_EXERCISE_:
Copy all the lines of the data that include the word "sidebar".
====== RECORDS FOR PROCESSING
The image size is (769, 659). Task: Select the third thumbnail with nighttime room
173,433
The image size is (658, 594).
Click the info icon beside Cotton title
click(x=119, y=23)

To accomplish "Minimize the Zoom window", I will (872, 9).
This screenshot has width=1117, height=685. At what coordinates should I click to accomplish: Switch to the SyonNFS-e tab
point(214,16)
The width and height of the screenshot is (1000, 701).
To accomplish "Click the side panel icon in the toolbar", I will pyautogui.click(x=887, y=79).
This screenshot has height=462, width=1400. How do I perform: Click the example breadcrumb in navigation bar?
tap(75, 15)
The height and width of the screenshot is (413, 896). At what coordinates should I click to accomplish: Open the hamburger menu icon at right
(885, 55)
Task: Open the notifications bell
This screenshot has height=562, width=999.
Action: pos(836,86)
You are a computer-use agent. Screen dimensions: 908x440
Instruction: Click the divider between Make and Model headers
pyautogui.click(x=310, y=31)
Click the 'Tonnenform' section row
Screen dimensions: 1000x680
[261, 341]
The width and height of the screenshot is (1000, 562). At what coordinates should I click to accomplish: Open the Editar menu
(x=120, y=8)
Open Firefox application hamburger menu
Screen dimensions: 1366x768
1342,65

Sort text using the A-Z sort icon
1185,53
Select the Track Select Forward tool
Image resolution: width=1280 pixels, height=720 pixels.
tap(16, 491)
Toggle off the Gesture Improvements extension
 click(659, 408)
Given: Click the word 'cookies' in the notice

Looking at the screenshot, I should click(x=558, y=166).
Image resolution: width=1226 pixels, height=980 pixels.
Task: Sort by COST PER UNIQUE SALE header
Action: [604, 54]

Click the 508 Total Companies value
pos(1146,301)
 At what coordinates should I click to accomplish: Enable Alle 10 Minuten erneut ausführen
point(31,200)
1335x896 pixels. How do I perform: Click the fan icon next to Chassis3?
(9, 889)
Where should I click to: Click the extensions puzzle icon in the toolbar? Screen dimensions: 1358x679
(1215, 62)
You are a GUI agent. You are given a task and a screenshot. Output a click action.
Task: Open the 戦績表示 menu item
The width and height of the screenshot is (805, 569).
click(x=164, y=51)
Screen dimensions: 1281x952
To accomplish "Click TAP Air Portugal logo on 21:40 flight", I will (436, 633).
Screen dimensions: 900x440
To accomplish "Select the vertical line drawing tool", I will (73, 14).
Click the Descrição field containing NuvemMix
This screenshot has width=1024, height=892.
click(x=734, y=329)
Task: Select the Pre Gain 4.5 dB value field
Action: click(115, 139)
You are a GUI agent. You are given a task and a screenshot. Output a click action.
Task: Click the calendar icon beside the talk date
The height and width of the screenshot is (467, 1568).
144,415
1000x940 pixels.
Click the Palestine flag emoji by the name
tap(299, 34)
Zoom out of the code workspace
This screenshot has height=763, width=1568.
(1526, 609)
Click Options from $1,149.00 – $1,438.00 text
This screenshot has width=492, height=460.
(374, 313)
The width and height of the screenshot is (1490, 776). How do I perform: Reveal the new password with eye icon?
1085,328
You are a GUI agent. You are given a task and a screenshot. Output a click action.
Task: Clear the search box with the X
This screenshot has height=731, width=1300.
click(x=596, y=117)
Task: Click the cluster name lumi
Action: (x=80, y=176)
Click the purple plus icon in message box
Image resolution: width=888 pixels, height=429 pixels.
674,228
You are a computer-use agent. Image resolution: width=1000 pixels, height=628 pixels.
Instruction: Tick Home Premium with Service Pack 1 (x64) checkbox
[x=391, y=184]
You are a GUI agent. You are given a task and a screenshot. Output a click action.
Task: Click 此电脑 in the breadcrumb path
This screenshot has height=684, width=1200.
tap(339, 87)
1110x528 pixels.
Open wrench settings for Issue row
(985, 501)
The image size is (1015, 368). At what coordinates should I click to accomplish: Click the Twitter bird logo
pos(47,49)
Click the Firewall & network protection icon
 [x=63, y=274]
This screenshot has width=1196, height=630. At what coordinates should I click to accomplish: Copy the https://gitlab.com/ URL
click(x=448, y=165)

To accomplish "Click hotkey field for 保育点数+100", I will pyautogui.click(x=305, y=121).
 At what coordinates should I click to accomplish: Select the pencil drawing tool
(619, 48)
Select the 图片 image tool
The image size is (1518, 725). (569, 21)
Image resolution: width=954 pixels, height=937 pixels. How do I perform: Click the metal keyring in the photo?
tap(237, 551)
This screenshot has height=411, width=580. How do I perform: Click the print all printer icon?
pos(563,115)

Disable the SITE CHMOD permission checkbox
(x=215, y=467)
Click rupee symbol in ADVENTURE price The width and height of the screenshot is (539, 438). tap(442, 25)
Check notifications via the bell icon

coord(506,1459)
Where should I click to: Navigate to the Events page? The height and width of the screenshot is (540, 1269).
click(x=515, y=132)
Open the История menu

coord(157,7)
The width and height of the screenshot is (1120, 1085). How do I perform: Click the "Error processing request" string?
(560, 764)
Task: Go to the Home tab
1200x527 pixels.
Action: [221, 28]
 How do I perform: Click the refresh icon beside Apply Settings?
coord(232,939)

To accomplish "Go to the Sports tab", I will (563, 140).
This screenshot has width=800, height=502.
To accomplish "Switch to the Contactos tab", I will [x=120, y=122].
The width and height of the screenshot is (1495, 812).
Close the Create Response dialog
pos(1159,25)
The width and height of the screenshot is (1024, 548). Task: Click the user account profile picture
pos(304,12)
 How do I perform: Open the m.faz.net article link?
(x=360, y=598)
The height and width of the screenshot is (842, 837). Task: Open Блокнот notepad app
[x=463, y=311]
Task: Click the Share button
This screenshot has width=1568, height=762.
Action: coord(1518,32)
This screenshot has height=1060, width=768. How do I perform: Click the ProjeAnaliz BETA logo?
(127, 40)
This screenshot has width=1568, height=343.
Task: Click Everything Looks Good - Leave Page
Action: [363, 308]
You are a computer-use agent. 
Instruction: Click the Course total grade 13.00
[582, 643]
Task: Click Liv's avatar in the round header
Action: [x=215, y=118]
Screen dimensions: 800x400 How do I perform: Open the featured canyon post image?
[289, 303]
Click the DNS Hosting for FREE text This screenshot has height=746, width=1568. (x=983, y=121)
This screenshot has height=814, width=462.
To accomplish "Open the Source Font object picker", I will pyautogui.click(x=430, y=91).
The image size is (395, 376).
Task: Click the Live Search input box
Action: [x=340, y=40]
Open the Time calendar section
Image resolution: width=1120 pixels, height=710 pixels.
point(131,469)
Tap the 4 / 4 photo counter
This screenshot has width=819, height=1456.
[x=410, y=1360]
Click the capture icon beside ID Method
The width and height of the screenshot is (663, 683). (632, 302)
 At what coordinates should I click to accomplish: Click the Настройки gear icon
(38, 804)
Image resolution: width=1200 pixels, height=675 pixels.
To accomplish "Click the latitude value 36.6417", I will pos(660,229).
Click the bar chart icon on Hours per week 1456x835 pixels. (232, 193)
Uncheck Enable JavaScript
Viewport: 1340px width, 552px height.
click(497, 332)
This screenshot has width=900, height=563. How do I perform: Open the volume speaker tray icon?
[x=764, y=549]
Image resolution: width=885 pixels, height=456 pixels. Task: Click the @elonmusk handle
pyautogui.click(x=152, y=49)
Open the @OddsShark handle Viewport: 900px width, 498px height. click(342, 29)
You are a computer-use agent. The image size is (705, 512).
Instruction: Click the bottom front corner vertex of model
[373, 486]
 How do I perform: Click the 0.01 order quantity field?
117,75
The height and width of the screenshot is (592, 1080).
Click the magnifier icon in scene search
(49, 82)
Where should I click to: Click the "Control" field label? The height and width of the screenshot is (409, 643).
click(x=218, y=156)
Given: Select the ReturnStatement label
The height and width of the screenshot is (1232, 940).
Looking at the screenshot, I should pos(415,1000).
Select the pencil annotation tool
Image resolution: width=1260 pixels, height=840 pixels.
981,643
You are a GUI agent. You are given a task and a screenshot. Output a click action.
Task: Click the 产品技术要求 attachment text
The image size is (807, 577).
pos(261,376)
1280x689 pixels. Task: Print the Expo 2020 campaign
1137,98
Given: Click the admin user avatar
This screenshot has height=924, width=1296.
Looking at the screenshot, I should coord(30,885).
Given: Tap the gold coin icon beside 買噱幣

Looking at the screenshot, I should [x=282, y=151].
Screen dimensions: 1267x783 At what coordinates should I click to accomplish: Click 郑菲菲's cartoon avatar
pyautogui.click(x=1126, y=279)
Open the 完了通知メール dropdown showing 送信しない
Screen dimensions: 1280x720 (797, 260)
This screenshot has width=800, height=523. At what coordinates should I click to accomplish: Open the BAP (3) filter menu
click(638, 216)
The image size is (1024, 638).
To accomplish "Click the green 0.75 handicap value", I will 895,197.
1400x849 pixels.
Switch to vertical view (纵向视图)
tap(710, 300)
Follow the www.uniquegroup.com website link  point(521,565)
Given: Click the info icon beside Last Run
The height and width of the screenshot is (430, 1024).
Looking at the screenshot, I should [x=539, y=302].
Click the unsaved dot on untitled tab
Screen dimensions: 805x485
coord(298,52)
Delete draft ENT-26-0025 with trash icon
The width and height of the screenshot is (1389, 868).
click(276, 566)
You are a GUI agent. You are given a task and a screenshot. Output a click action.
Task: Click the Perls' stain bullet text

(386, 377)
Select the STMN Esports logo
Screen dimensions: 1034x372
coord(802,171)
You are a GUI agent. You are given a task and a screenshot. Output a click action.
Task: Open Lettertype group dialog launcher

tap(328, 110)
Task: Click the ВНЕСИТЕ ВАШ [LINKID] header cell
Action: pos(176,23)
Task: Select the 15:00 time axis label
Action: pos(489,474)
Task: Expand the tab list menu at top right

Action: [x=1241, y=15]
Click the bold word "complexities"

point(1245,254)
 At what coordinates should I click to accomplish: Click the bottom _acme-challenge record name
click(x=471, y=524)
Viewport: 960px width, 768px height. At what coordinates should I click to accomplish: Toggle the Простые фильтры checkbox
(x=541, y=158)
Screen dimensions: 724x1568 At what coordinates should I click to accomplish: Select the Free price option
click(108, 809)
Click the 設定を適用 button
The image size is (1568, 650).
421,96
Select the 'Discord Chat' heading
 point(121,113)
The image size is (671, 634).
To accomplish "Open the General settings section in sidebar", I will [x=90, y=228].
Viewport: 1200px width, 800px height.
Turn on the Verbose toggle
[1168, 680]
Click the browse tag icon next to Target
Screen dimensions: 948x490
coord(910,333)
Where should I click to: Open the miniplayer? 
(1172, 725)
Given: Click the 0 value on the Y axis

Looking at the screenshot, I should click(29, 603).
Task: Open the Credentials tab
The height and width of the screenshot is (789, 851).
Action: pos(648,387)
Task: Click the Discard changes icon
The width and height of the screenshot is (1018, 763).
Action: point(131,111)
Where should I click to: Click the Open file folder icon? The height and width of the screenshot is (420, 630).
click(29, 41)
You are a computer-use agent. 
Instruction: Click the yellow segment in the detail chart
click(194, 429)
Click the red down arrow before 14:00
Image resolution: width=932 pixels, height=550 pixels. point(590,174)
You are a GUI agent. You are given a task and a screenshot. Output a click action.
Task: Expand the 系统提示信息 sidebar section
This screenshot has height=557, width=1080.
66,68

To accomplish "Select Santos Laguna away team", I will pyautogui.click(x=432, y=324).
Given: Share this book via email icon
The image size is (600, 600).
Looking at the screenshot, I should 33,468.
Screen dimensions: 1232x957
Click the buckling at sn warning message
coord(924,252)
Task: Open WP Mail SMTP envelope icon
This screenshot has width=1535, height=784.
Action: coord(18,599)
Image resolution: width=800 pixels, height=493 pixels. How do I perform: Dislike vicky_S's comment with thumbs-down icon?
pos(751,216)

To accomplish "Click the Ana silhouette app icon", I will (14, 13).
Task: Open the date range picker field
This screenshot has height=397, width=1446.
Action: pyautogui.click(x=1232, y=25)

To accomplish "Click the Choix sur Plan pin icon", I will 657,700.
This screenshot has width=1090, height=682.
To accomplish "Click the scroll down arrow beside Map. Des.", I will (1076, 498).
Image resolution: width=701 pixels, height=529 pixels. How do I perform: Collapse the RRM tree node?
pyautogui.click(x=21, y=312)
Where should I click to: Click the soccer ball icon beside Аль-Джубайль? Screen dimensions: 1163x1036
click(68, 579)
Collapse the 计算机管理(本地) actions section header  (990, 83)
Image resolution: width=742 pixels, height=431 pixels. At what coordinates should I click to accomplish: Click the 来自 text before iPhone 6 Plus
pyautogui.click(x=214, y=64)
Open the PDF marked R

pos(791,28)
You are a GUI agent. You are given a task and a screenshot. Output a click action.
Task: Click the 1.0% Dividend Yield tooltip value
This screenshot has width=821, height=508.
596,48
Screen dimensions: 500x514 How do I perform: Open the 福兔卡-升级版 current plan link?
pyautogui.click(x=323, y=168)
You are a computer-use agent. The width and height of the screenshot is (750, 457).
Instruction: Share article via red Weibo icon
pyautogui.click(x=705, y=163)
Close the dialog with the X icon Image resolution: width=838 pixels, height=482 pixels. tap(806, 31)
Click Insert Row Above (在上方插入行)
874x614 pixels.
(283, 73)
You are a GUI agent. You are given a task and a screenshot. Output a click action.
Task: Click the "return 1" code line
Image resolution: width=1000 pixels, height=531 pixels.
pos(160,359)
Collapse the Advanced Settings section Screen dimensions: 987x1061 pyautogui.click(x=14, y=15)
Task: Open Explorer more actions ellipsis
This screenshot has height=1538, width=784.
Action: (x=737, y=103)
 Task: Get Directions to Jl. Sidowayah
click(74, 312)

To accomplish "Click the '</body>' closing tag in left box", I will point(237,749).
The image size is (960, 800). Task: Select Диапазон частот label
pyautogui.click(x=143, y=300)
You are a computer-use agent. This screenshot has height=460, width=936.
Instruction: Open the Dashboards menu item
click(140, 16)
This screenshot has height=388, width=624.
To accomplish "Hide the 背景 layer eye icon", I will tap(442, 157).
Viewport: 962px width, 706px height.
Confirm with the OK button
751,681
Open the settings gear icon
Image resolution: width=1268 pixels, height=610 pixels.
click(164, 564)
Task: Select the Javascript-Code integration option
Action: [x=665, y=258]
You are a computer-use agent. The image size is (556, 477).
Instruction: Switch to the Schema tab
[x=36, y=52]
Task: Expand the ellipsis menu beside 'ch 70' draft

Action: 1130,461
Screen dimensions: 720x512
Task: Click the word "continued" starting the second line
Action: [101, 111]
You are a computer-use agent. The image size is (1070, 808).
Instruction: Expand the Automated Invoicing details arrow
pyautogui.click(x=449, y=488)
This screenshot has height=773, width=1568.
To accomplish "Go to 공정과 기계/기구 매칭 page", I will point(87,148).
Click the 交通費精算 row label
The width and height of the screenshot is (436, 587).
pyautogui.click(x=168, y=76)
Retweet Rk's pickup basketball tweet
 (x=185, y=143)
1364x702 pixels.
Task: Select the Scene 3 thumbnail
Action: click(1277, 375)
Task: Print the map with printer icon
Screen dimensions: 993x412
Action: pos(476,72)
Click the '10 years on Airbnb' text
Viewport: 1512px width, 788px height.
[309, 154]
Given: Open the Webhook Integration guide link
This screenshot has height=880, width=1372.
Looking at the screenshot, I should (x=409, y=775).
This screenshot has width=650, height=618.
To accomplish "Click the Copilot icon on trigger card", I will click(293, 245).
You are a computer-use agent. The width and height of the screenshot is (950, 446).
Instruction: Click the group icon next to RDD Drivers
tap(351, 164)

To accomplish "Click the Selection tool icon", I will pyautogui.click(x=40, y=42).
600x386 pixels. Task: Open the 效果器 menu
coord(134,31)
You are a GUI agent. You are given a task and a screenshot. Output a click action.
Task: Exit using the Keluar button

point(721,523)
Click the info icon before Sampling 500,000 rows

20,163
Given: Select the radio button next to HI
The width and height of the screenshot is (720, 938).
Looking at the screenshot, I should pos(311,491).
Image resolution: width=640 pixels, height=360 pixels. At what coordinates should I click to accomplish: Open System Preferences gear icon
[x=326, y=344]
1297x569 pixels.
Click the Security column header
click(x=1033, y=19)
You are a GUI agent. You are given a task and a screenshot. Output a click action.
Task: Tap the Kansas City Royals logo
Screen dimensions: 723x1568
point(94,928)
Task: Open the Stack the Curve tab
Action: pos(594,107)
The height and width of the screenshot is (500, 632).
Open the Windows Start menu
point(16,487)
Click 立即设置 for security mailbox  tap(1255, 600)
============
_FINISHED TASK_:
To accomplish "Open the General settings section in sidebar", I will [x=90, y=228].
Task: Expand the 系统提示信息 sidebar section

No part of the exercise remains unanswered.